Making things worse was Harsh Vardhan’s Cabinet colleague Prakash Javadekar, who did put out some data that only seemed to confirm Maharashtra’s claims that it was running out of vaccines:

Real shortages

Maharashtra and Delhi were not the only places to complain about shortages. Before Harsh Varhan’s outburst, states like Andhra Pradesh and Odisha – ruled by parties that are less combative with the BJP at the national level than Maharashtra’s government – had also reported shortages. But they didn’t get lectured by the minister.

A day after the statement, vaccination centres around the country, including in BJP-ruled Haryana had to halt the rollout because of a lack of supplies – belying any claims that there was no shortage. India’s primary supplier of vaccines, Serum Institute of India, acknowledged the challenge.

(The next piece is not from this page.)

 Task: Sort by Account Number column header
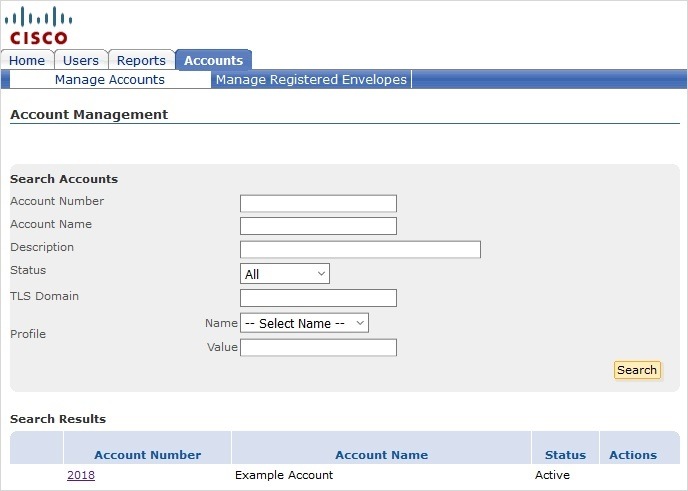148,455
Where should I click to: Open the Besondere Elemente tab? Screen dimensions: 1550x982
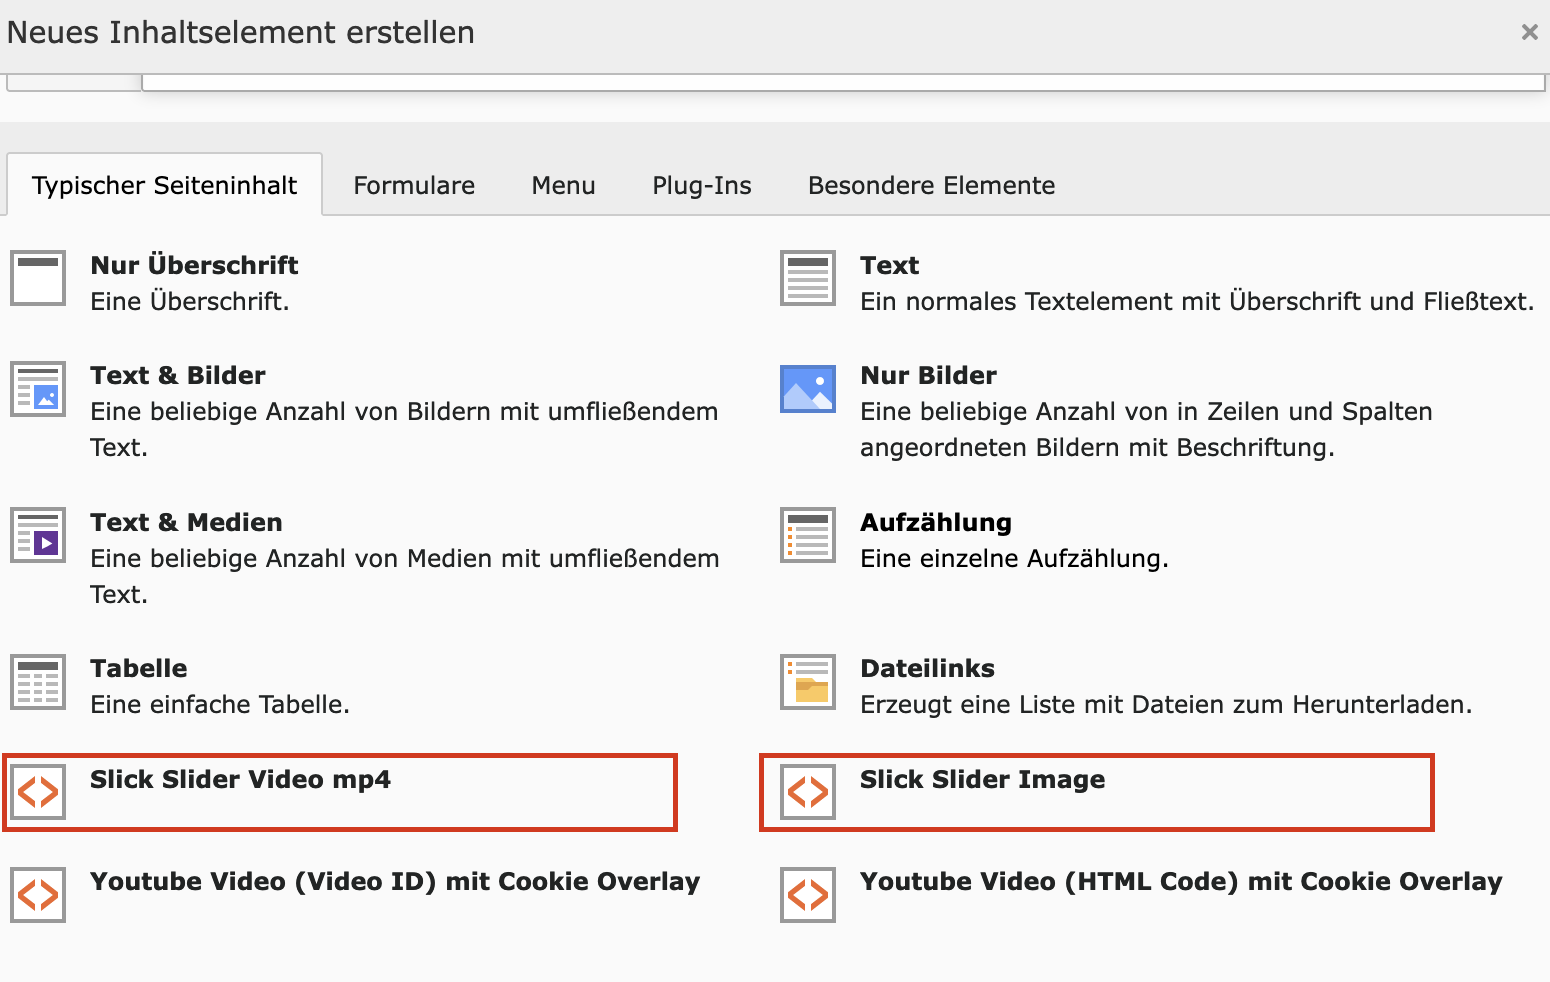[931, 186]
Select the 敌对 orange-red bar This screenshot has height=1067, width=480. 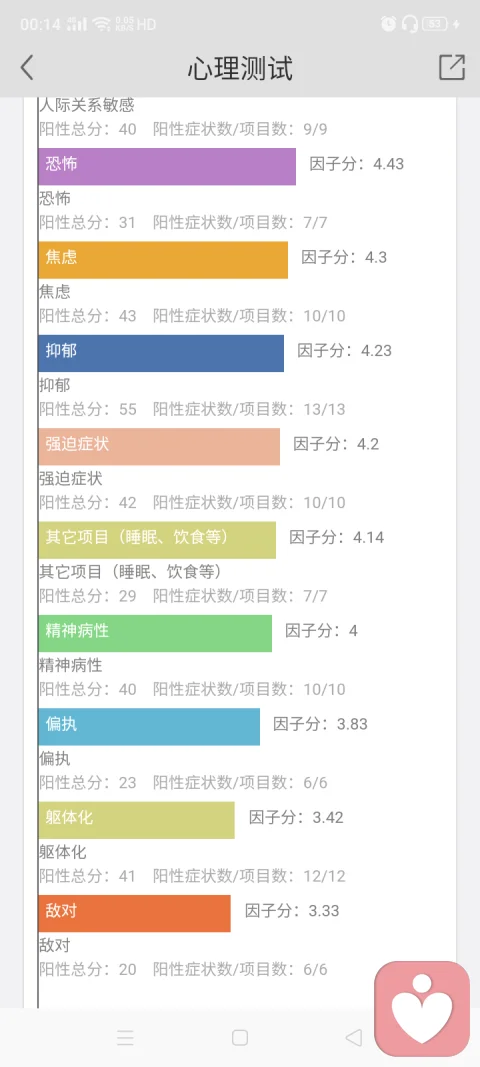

All of these details point to the fact that the shortage question is genuine, rather than a politically motivated allegation from Maharashtra or other Opposition-led states. So why Harsh Vardhan’s political outburst, telling the state it’s “lack of efforts” will “come to haunt us all”?

The answer is that the balance between domestic vaccination effort and global vaccine supplier had been upended. What was earlier a boast – that India had sent more vaccines abroad than it used at home – was now being used against it, with many questioning the government’s priorities.

The details are more complex. Many of those exports are contractual obligations between other governments or the global COVAX arrangement and Indian manufacturers, not government-to-government grants. India delayed those exports as its cases started going up, which led to legal notices.

While it may seem secondary at the time of the second wave, Modi’s priorities undoubtedly included maintaining the reputation of India vaccination manufacturing industry, which would struggle if it begins reneging wholesale on global commitments – especially to other developing nations.

But from a domestic politics perspective, it seemed clear that the government appeared vulnerable to the question of whether its vaccine export policy had failed its own citizens. So it immediately tried to make it seem as if any questions about shortages were politically motivated and not genuine.

As more stories of shortages emerged, however, this tactic seemed unlikely to succeed.

Damage control

A day after Harsh Vardhan’s outburst, he and Prime Minister Narendra Modi attempted some damage control. In a video conference with chief ministers, Modi said, “Those who want to do politics may do so, I don’t want to speak on this. We should work together to win over the pandemic.”

Meanwhile, the Health Minister attempted to make a public defence of the humanitarian side of India’s vaccine exports. He put out some limited data assuring the country of sufficient vaccine supply in the pipeline, albeit with no transparency on which manufacturers this was coming from, how it would be shared with the states, whether more efforts – including monetary support – to ramp up manufacturing were taking place or why there had been no progress on authorising other vaccines beyond the two approved so far.

Many questions still remain about India’s vaccine strategy, which, while remarkable, will have to maintain pace or even scale up over the next coming months if the country is to hope to head off third and fourth waves.

But it is telling that the minute its approach came under stress, the government’s response was to blame states for their actions – at a time when policies are still entirely being controlled by the Centre – rather than continuing building consensus and seeking feedback about its blueprint.